The Federal Open Market Committee (FOMC) has hiked its key interest rates by 75 basis points on Wednesday to fight spiraling inflation.

Fed Chairman Jerome Powell's decision is considered the largest back-to-back rate increase in decades. In a press conference after the announcement, he said that there are too many areas in the economy that are performing too well and he does not think that the US is currently in a recession.

"It's true the growth is slowing, and for reasons that we understand the growth was extraordinarily high last year at 5.5%. We would have expected the growth to slow and there is more slowing down of growth happening now. But if you look at the labour market, you have payroll jobs averaging 450,000 per month, and that's a remarkably strong level," the Fed chairman said.

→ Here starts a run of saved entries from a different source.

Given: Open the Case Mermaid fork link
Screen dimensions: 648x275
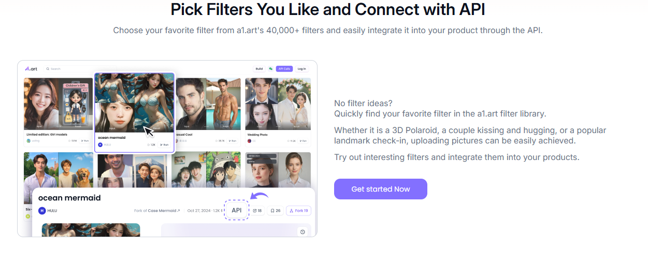Looking at the screenshot, I should coord(163,211).

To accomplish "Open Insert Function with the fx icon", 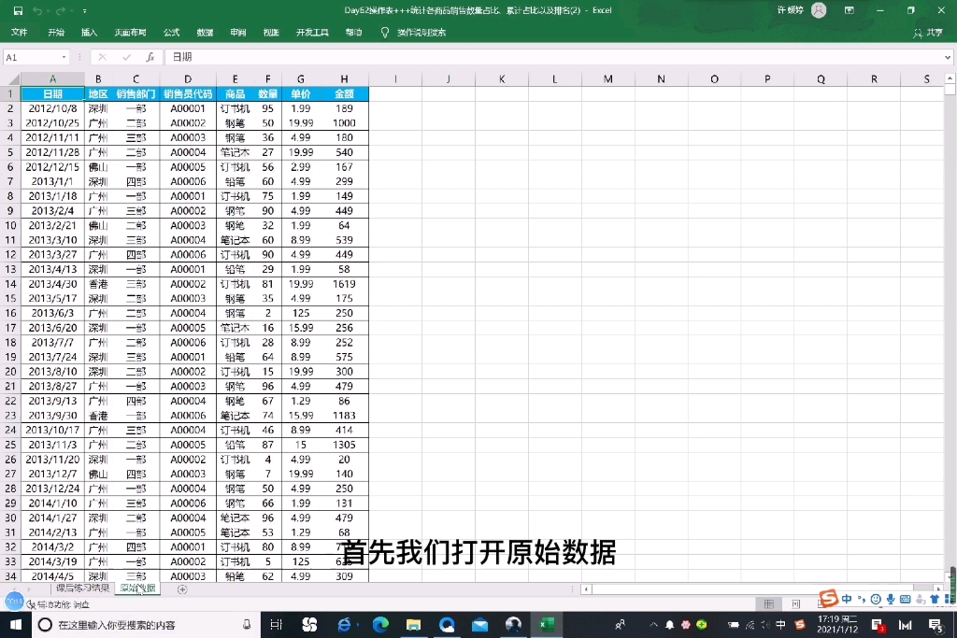I will [150, 56].
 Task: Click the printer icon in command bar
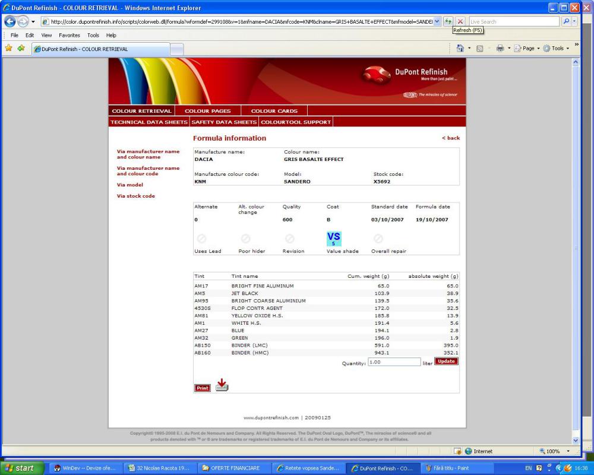[x=500, y=49]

"All of the wage measures that we are tracking are running very strong. So, this is a very strong labour market with 2.7 million people hired in the first half of the year. It doesn't make sense if the economy would be in recession with this kind of thing happening. So, I don't think the US economy is in recession right now," he added.

The annual inflation rate in the US accelerated to 9.1% in June of 2022, the highest since November of 1981, from 8.6% in May and above market forecasts of 8.8%.

However, investors are looking forward to today's key US GDP numbers, which could give an indication of whether the economy has slipped into a recession.

"I would say generally the GDP numbers do have a tendency to be revised significantly. It's very hard to cumulate US GDP; it's a large economy and lot of work and judgement goes into that. you tend to take first GDP reports with a grain of salt. But of course it will be something we will be looking at," Powell said.

Economists polled by Reuters expect the US GDP grew, if slowly, in the three months from April through June.

But about a quarter of those polled estimate that it shrank for a second consecutive quarter, and by an often used rule of thumb, that would mean the US is in recession.

The National Bureau of f Economic Research defines recession as “a significant decline in economic activity that is spread across the economy and lasts more than a few months.”